[READING TEXT start]

How much did you spend on your wedding?

Cakes!

As our first wedding anniversary approaches in July and the official summer wedding season kicks off down here in central Florida, I’ve been reflecting back on our wedding last year and looking over the budget spreadsheet to see if there was anything I regretted on it.

Chris and I were married last year for just under $9000 (including the rehearsal dinner, rings, clothing, marriage license, all vendor fees, decorations, and food) for a wedding with around 120 guests. We fully planned on paying for the entire wedding ourselves with a budget of $5000-$7000 and a guest list of around 80 people, but our parents surprised us by contributing lump sum gifts ($5000 from my parents, and $1800 from DH’s parents) for us to use as we chose and by picking up the costs of the cakes ($175 from my parents) and rehearsal dinner (~$800 from DH’s parents). I know that a lot of people would simply add the parental contributions to their original budget and up the total for the wedding to $11800-$13800, but we opted instead to stay as close to our original amount as possible while squeezing in the 40 additional guests that our parents more or less made us invite, LOL. Between the unexpected help from our parents and the monetary gifts received from our guests, our out of pocket cost for the wedding was only $704. We are definitely not one of those couples who will still be paying off the wedding 10 years down the road.

[READING TEXT end]
[LISTING start]

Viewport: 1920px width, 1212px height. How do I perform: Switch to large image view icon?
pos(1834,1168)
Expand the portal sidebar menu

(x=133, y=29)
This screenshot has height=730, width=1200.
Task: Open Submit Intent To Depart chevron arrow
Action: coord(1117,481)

[LISTING end]

### SHORT TASK A
According to the wedding budget post, what was the couple's out-of-pocket cost for the wedding?
### SHORT TASK B
Continue the wedding budget post from its final sentence.

### EXERCISE RESULT A
$704

### EXERCISE RESULT B
Since I have more of a frugal male geek’s attitude toward most things, including weddings, I would have been perfectly happy with a rented dress (bridal gown rentals are pretty popular in my birth country of Taiwan–my mother wore a rental on her wedding day) for myself, origami flowers, 30 guests from my side, a reception dinner held at my favorite Asian fusion buffet at $16.99/person, and a DJ that could also provide karaoke services. Alas, DH is apparently more romantic and traditional about this sort of thing than I am, and I ended up buying a dress after all ($99 David’s Bridal clearance with free minor alterations from my younger sister; it pays to be a stock size 6), paying for flowers (I almost threw up when I placed the order at the florist 2 weeks before the ceremony–I will NEVER spend that much on plant material that I can’t plant in the ground and eat later again), extra required guests, and a reception and ceremony at our local country club that was $25 per guest plus beer, wine, and appetizers.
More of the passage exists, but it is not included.